Confusion about (Mean) Average Precision

2.4k Views Asked by At

In this question I asked clarifications about the precision-recall curve.

In particular, I asked if we have to consider a fixed number of rankings to draw the curve or we can reasonably choose ourselves. According to the answer, the second one is correct.

However now I have a big doubt about the Average Precision (AP) value: AP is used to estimate numerically how good is our algorithm given a certain query. Mean Average Precision (MAP) is average precision on multiple queries.

My doubt is: if AP changes according to how many objects we retrieve then we can tune this parameter to our advantage so we show the best AP value possible. For example, supposing that the p-r curve performs wonderfully until 10 elements and then horribly, we could "cheat" computing the (M)AP value considering only the first 10 elements.

I know that this could sound confusing, but I didn't find anything about this anywhere.

2

There are 2 best solutions below

1
On BEST ANSWER

AP is the area under the precision-recall curve, and the precision-recall curve is supposed to be computed over the entire returned ranked list.

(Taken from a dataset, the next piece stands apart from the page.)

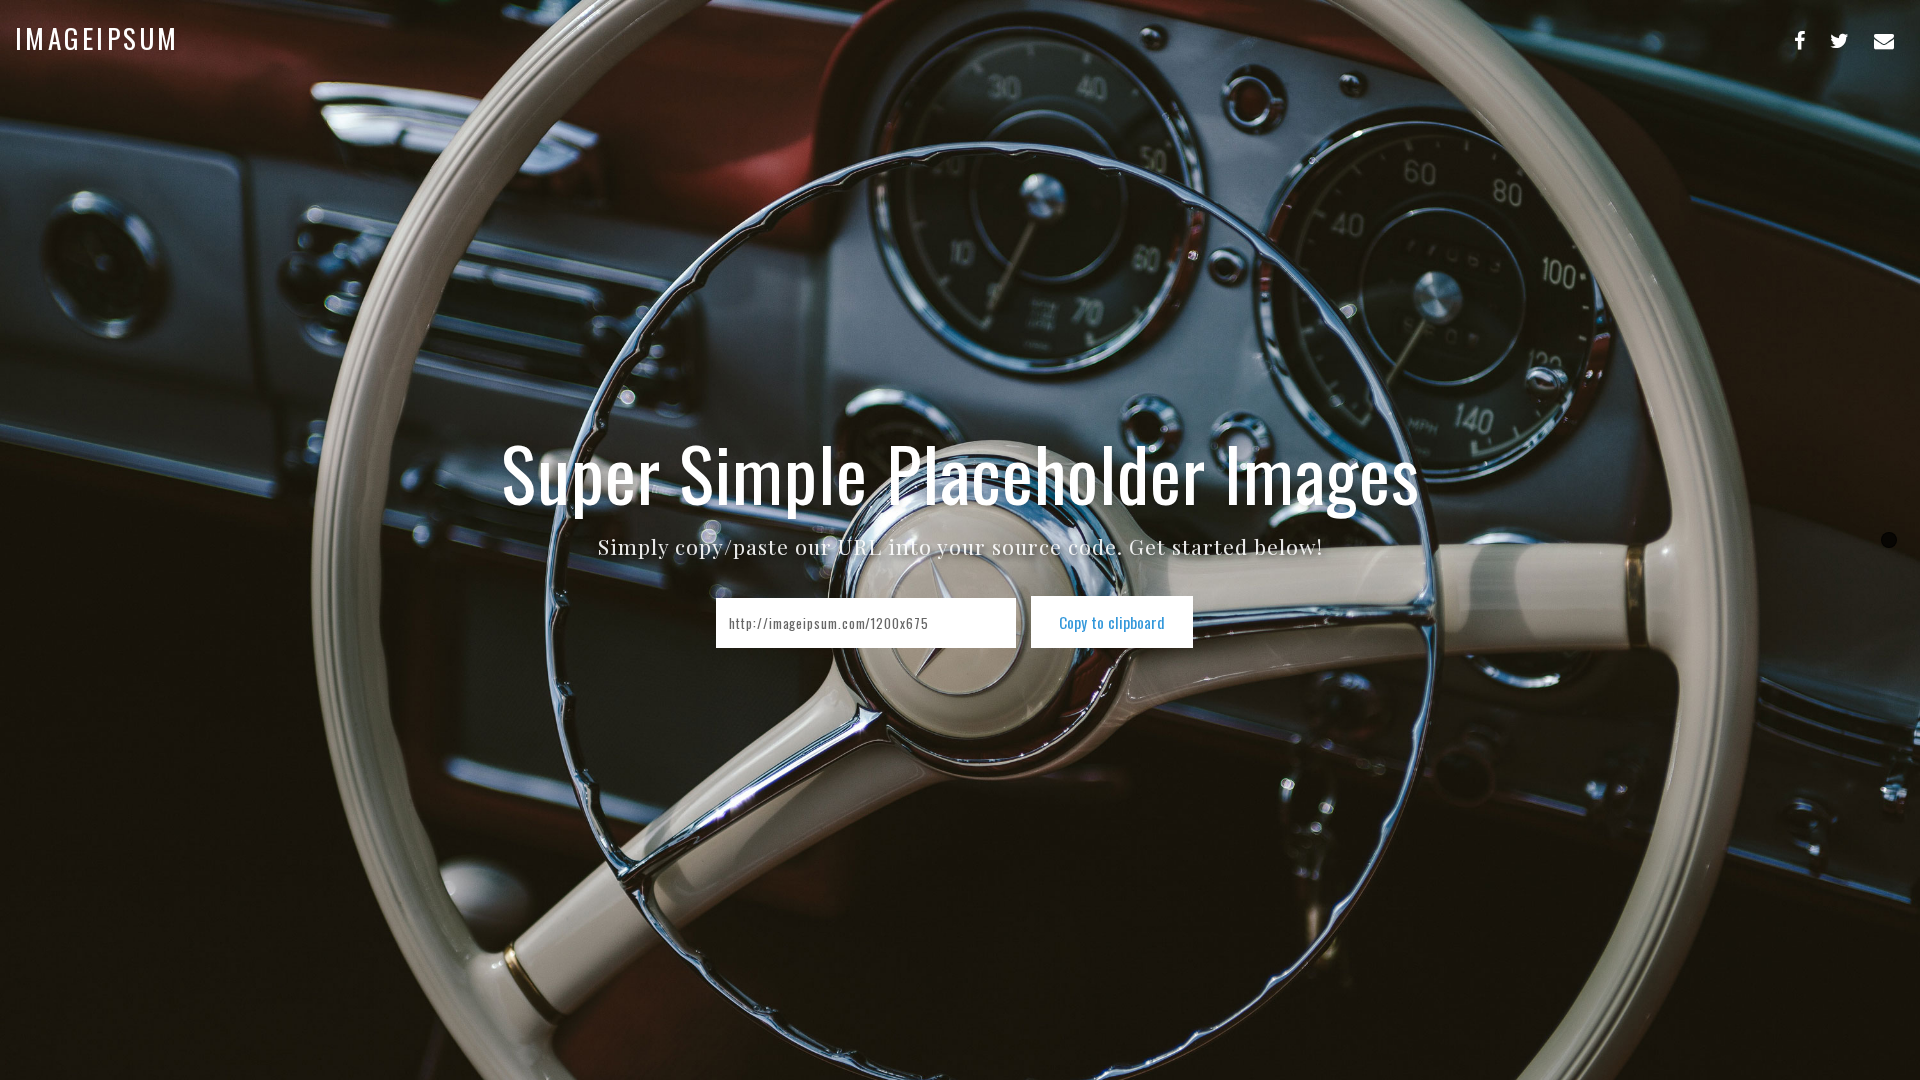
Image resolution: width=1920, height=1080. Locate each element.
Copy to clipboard (1112, 622)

It is not possible to cheat the AP by tweaking the size of the returned ranked list. AP is the area below the precision-recall curve which plots precision as a function of recall, where recall is the number of returned positives relative to the total number of positives that exist in the ground truth, not relative to the number of positives in the returned list. So if you crop the list, all you are doing is that you are cropping the precision-recall curve and ignoring to plot its tail. As AP is the area under the curve, cropping the list reduces the AP, so there is no wisdom in tweaking the ranked list size - the maximal AP is achieved if you return the entire list. You can see this for example from the code you cited in your other question - cropping the list simply corresponds to

for ( ; i<ranked_list.size(); ++i) {

changing to

for ( ; i<some_number; ++i) {

which results in fewer increments of ap (all increments are non-negative as old_precision and precision are non-negative and recall is non-decreasing) and thus smaller AP value.

In practice, for purely computational reasons, you might want to crop the list at some reasonable number, e.g. 10k, as it is unlikely that AP will change much since precision@large_number is likely to be 0 unless you have an unusually large number of positives.

Your confusion might be related to the way some popular function, such as VLFeat's vl_pr compute the precision-recall curves as they assume that you've provided them the entire ranked list and therefore compute the total number of positives in the ground truth by just looking at the ranked list instead of the ground truth itself. So if you used vl_pr naively on cropped lists you could indeed cheat it, but that would be an invalid computation. I agree it's not 100% clear from the description of the function, but if you examine the documentation in more detail, you'll see it mentions NUMNEGATIVES and NUMPOSITIVES, so that if you are giving an incomplete ranked list you should set these two quantities to let the function know how to compute the precision-recall curve / AP properly. Now if you plot different crops of a ranked list using vl_pr but with the same NUMNEGATIVES and NUMPOSITIVES for all function calls, you'll see that the precision-recall curves are just crops of each other, as I was explaining above (I haven't checked this yet as I don't have matlab here, but I'm certain it's the case and if it's not we should file a bug).

2
On

What you said is partially correct. If you get reasonable MAP or AP in top N retrieved documents, its fine. Its not cheating because your IR system is retrieving good number of relevant documents in top N returned documents but yes its still missing some relevant docs. Note that for an IR system its better if it can't retrieve all relevant documents but rank all the retrieved relevant documents in higher rank and thats what AP measures. (higher rank means rank 1 or 2 instead of 100 or 101)

Consider an example, you have two relevant documents, one is returned at rank 1 and the other one is returned at rank 50. Now, if you compute MAP or AP for top 10 returned documents, then you must report the answer as MAP@10 or AP@10. Generally AP means average precision over all returned documents but if you consider the top N documents, your metric will be AP@N instead of only AP and note that, its not cheating! But yes if you compute AP@N and report as AP, then you are giving partial information to the readers.

Important fact about MAP is - If a relevant document never gets retrieved, we assume the precision corresponding to that relevant document to be zero. While computing AP, we divide accumulated precision by total relevant documents. So, when you are computing MAP@N or AP@N It means you only care about the top N returned documents by the IR system. For example, i have used MAP@100 in one of my research works.

If you have confusion about AP or MAP, you can see my brief answer explaining them here. Hopefully it will help you to clarify your confusion.